On le sait, l’installation d’antennes relais est souvent décriée (peut-être à juste titre) du fait de la nocivité présumée de celles-ci. Mardi soir, au sein de la mairie du 14ème arrondissement de Paris n’avait pas lieu un mariage, loin de là. Se trouvaient ici Catherine Gabey, négociatrice envoyée par Free, le maire Pascal Cherky, et des résidents du périmètre du 64 rue de la Santé à Paris où se situent trois antennes installées par le nouvel opérateur.

Contexte

En 2009, la mairie d’arrondissement avait émis un avis négatif concernant l’installation de cette antenne. Toutefois, cet avis n’est en rien suspensif et a tout de même permis à Free la mise en place du matériel. Le maire rappelle d’ailleurs: « nous n’avons pas les moyens juridiques de nous opposer à l’antenne. ». Aujourd’hui, il est question d’allumer celle-ci, une situation qui ne satisfait guère les riverains qui souhaitent la dépose de l’antenne.

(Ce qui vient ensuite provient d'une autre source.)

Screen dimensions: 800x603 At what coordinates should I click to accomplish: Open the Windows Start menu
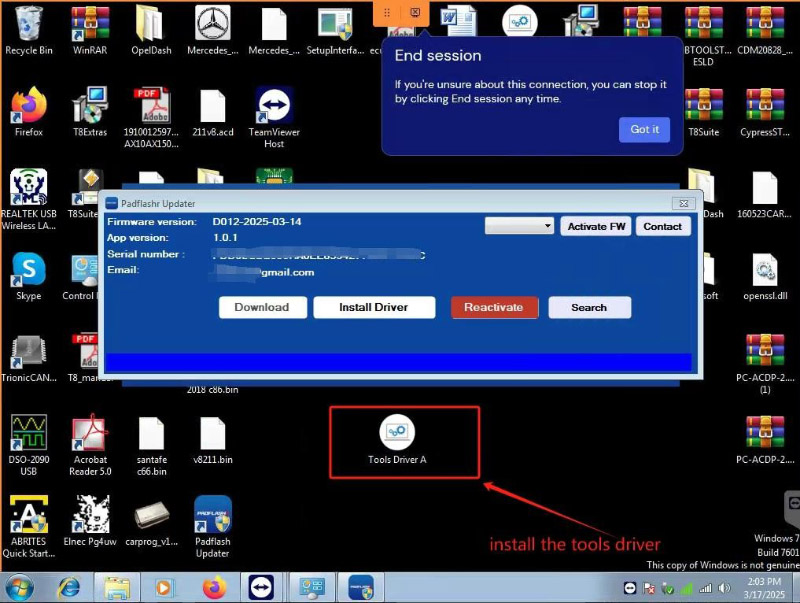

Free s’est retrouvé dans une situation inextricable. En effet, depuis 2009, la grande majorité des avis municipaux concernant l’installation des antennes relais est négatif. Free est donc passé en force. La loi fait force et permet l’installation avec pour contrainte le respect des normes. Alors que l’opérateur installe 3 antennes couvrant les 360 degrès du périmètre, un collectif de riverains se constitue, avec l’aide des Robins des Toits et Priarthem. Des manifestations sont organisées.

Dans une démarche de concertation Free propose alors une simulation des doses d’ondes émises par ses antennes vers l’école, la crèche et l’hopital Saint Anne. L’association Robin des Toits salue l’initiative: « Free permet une rénovation de la concertation en matière d’implantation d’antennes-relais à Paris. ».

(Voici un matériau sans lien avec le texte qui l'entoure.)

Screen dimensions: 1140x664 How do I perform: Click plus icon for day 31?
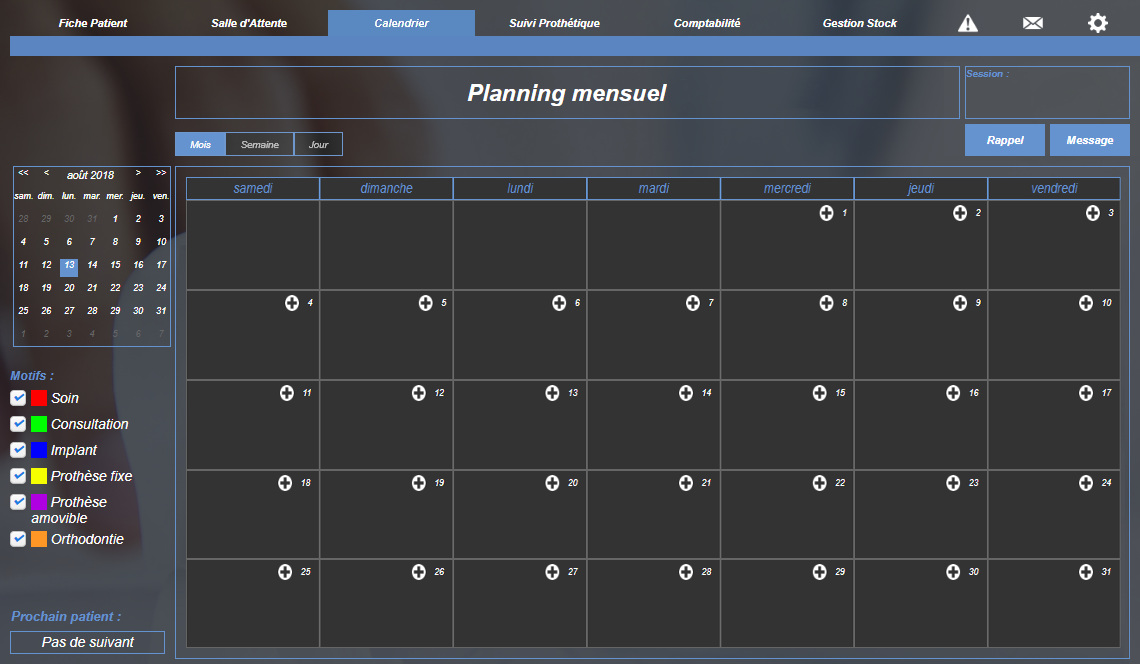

Retour dans la salle de mairie

Dès le départ, les riverains n’écoutent aucun des arguments de la négociatrice envoyée par Free. Une heure plus tard, ces derniers enfin calmés écoutent les résultats de la simulation. Les doses sont conformes aux normes en vigueur (2,34 volts/m pour une dose maximale de 4,66 volts/m). Or, l’association Robins des toits préconise un changement de réglementation à 0,6 volts/m.

Le lendemain

Branle bas de combat, une quinzaine de riverains, pancarte à la main ont manifesté hier matin contre l’antenne en question. Pauline Rocher, vice-présidente du conseil de quartier fixe de nouvelles contraintes: « on aurait aimé que Free accepte le nouveau seuil de 0,6 v/m, et que cela serve de point d’appui pour négocier la nouvelle charte. ». 

Free n’a pas de chance et vient trop tard. Célia Blauel, en charge du dossier à la mairie, l’avoue: « C’est vrai que cela a un côté un peu injuste que cela tombe sur Free qui est bien obligé de déployer. C’est vrai qu’ils paient pour les autres ». Situation ubuesque où la règle du jeu change à mesure du temps qui passe.